Six thousand miles and almost three weeks later, I’ll admit I never did open up these embroidery kits while I was in the car. In fact, I don’t think I ever looked at them again until I unpacked everything (and that was just briefly)… but while reorganizing this morning and putting things in a “definite” place (you know how it is – from The Stack to the Definite Place?), I came across them again, and thought I’d show them to you.
The kits are for two towels, which is a typical (but not the only) application for Huck work.
Strangely enough, though the kits caught my attention at the time, now as I look at them, I find myself chuckling. Neither are in “my” colors! They aren’t really typical of me at all.
Yet, still, I like the idea of them.
Huck embroidery is worked on a specific type of fabric, normally (at least for beginners, anyway!) by following a pattern like the one in the photo above. The lines of the design represent the floss, while the little vertical dashes speckling the pattern represent the fabric weave.

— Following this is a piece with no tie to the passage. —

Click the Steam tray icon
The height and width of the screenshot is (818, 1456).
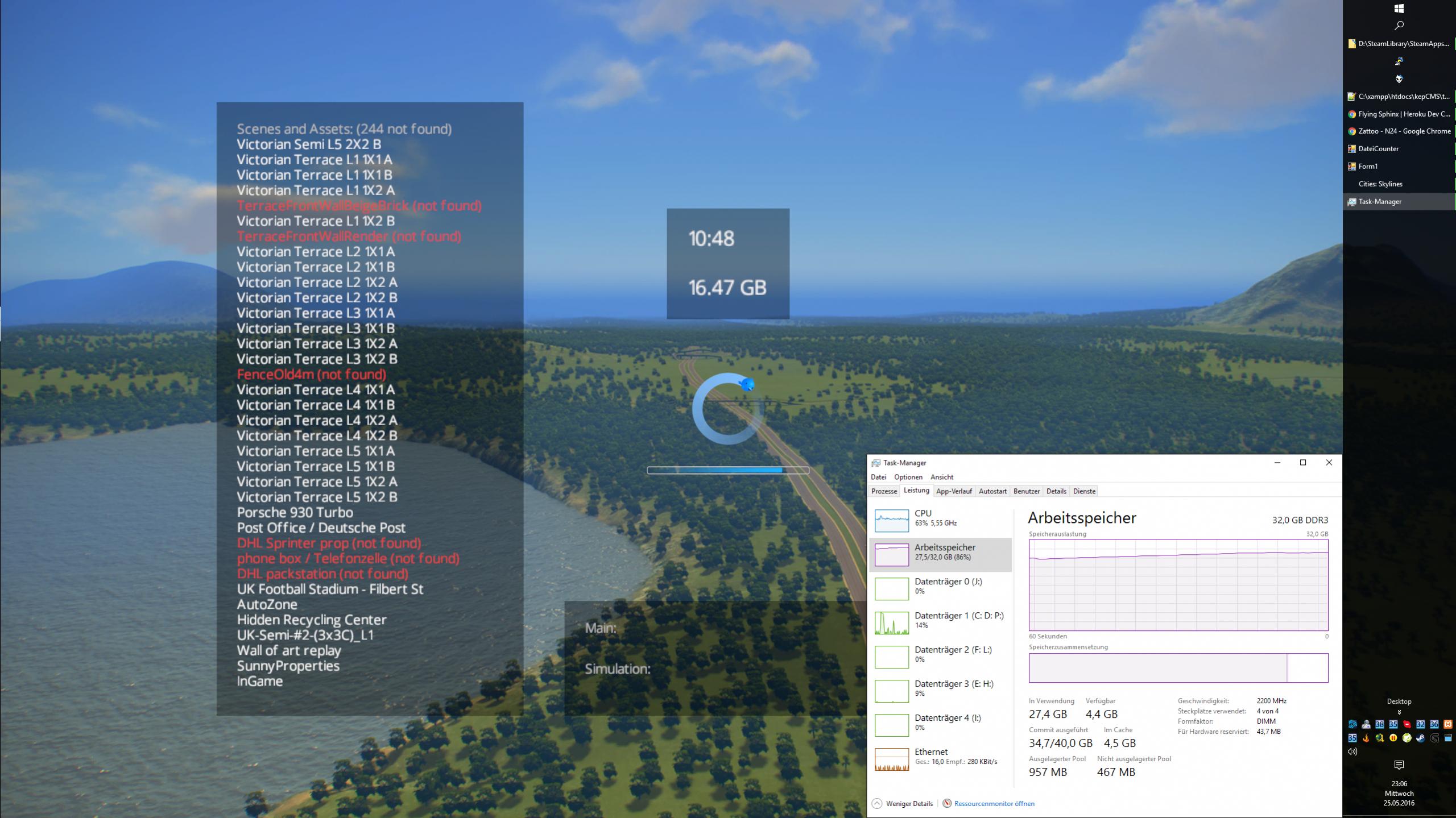pos(1421,738)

You can use specific fabric for Huck work called Huck fabric, or you can use Huck toweling (or huckaback). You can also get away with using aida cloth or monk’s cloth for Huck embroidery, too. For the actually “weaving” of the design (running the needle under loops of the fabric, according to a pattern, to create stitches that look like darning stitching – hence, “Swedish Weaving” and “Huck Darning”) you use a blunt tapestry needle. And almost any kind of regular cotton embroidery thread or floss can be used, including pearl cotton and stranded cotton.

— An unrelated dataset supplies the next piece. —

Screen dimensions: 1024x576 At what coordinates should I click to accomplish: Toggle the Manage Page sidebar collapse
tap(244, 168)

Those are the tidbits of information I picked up about Huck embroidery in reading the backs of the kits at Nordic Needle. Other than that, I don’t really know much about the technique, as I’ve never tried it!
I’ve relegated these kits to the Someday Pile – I’m interested in trying them, but not right now, as there’s just too much on the plate at the moment!
Still, I thought they were interesting enough to show you the kits, and ask if anyone out there is a great fan of Huck work, and if so, can you tell us any other information about it? Are there links and resources available for this craft? How ’bout some photo pages and so forth?